Prenatal exposure to perfluoroalkyl substances and immune and respiratory outcomes

2018 
Prenatal exposure to perfluoroalkyl substances (PFAS) may be associated with impaired immune and respiratory health during childhood but the evidence is scarce and inconsistent. We studied the association between prenatal PFAS exposure and immune and respiratory health up to age 7 years in the Spanish INMA birth cohort (n=1188). We assessed perfluorohexane sulfonate (PFHxS), perfluorooctane sulfonate (PFOS), perfluorooctanoate (PFOA), and perfluorononanoate (PFNA) in maternal plasma samples.

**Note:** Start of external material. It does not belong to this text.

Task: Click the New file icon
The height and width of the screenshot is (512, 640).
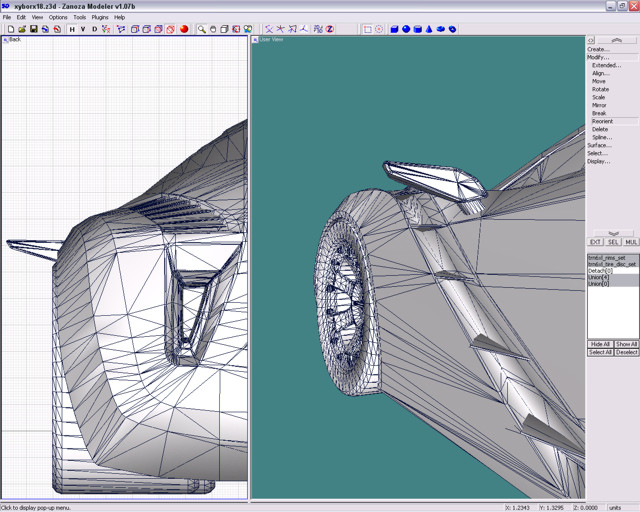Action: point(10,29)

Mothers reported the occurrence (yes/no) of chest infections, lower respiratory tract infections, wheezing, asthma, and eczema in the previous 12 months at 1.5 and 4 years of the child and at 7 years. At 4 and 7 years lung function was assessed using spirometry tests. The most abundant PFAS were PFOS (mean: 5.80 ng/mL) and PFOA (mean: 2.31 ng/mL). At any age, the relative risks (RR) of asthma decreased per each doubling in concentration of PFNA (RR: 0.75 [95% CI, 0.57 to 0.97]), particularly in boys. The RR of eczema at any age decreased per every doubling in PFOS concentration [RR: 0.86 [0.75 to 0.98]). At 4 years, the odds of chest infections and eczema decreased with increasing prenatal PFNA exposure; at 7 years, the odds of wheeze decreased with increasing PFOS and PFNA concentrations. At 4 years, higher PFOA concentrations were associated with a lower forced vital capacity (FVC) and lower forced expiratory volume in 1 second (FEV1), although associations did not reach statistical significance. In this study population with low levels of PFAS, we found little evidence of associations of prenatal PFAS exposure with immune and respiratory outcomes until 7 years of age.